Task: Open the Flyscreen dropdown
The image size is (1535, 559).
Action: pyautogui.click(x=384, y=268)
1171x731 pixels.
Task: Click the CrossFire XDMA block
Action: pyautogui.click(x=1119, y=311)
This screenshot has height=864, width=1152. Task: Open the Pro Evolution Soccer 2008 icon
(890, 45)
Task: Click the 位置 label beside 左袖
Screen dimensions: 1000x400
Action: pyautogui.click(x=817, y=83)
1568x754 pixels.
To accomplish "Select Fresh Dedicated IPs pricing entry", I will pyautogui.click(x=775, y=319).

...

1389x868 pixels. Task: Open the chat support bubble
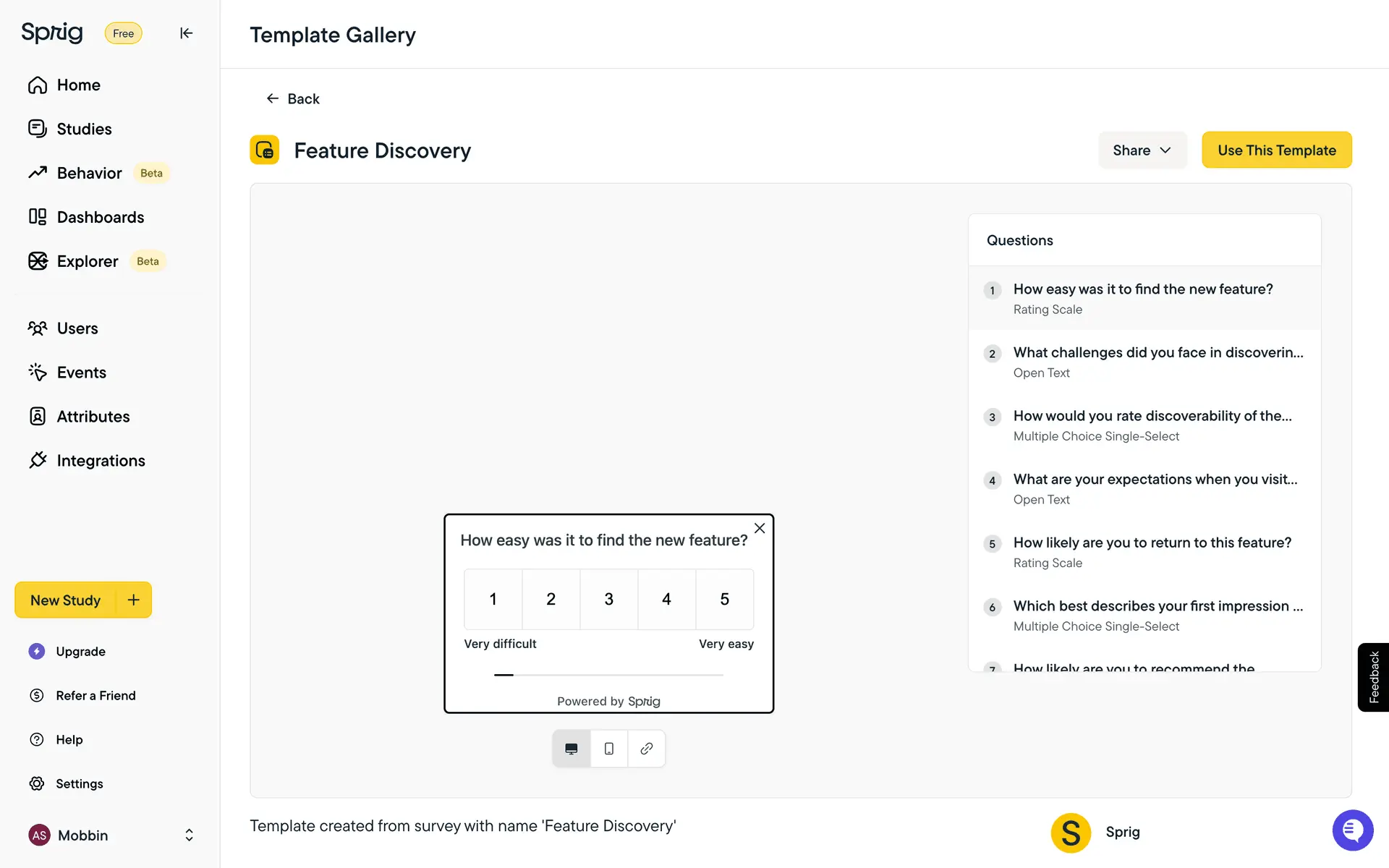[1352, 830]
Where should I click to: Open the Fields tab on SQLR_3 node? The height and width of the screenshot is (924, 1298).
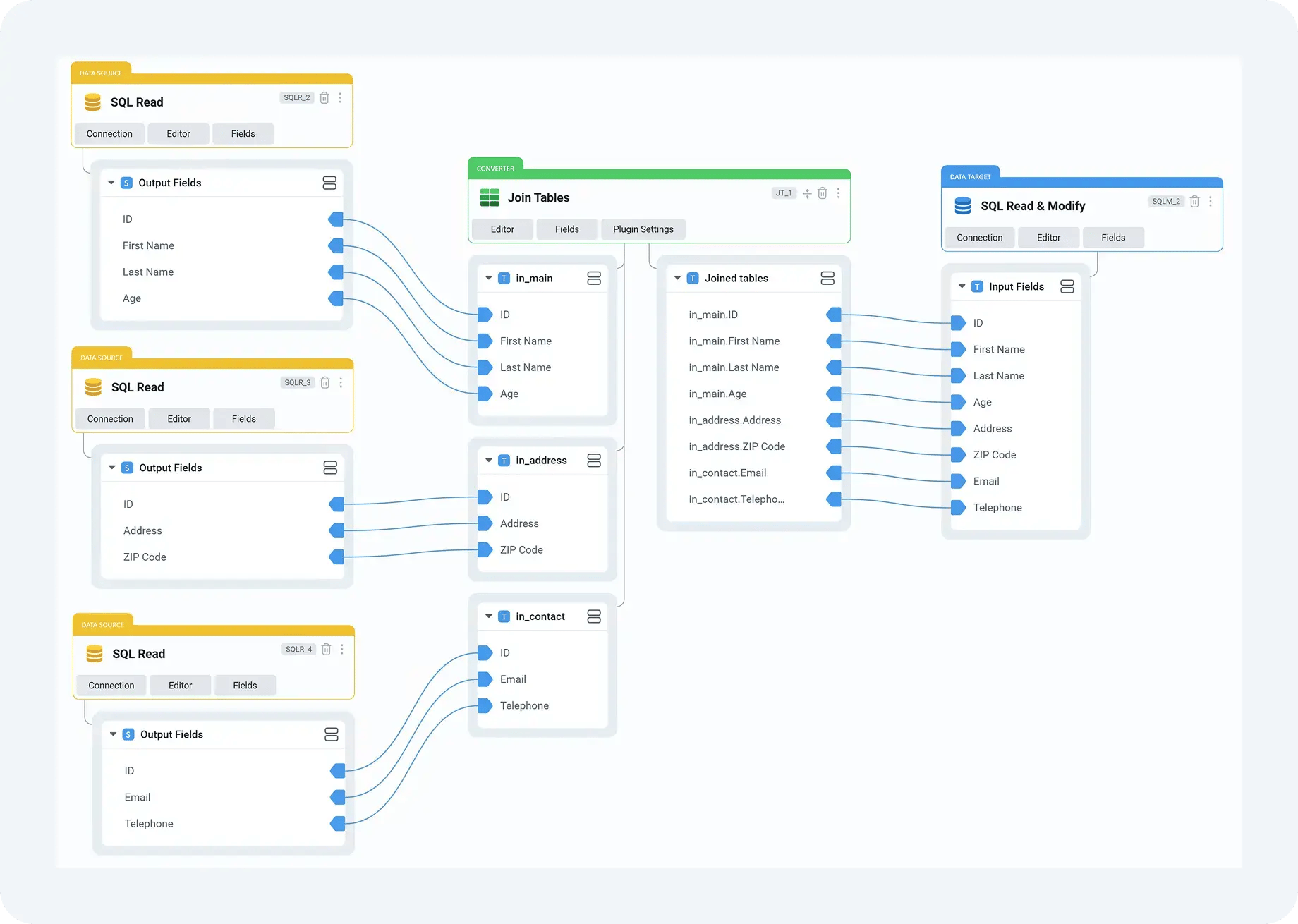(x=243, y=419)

→ **Task instructions**: Retype the records above, but only those lines that fall between the line containing "This screenshot has" and the line containing "1568x754 pixels.", with both of those lines included, exactly as written.

→ **Answer to the problem**:
This screenshot has height=864, width=1152. Task: Open the Pro Evolution Soccer 2008 icon
(890, 45)
Task: Click the 位置 label beside 左袖
Screen dimensions: 1000x400
Action: pyautogui.click(x=817, y=83)
1568x754 pixels.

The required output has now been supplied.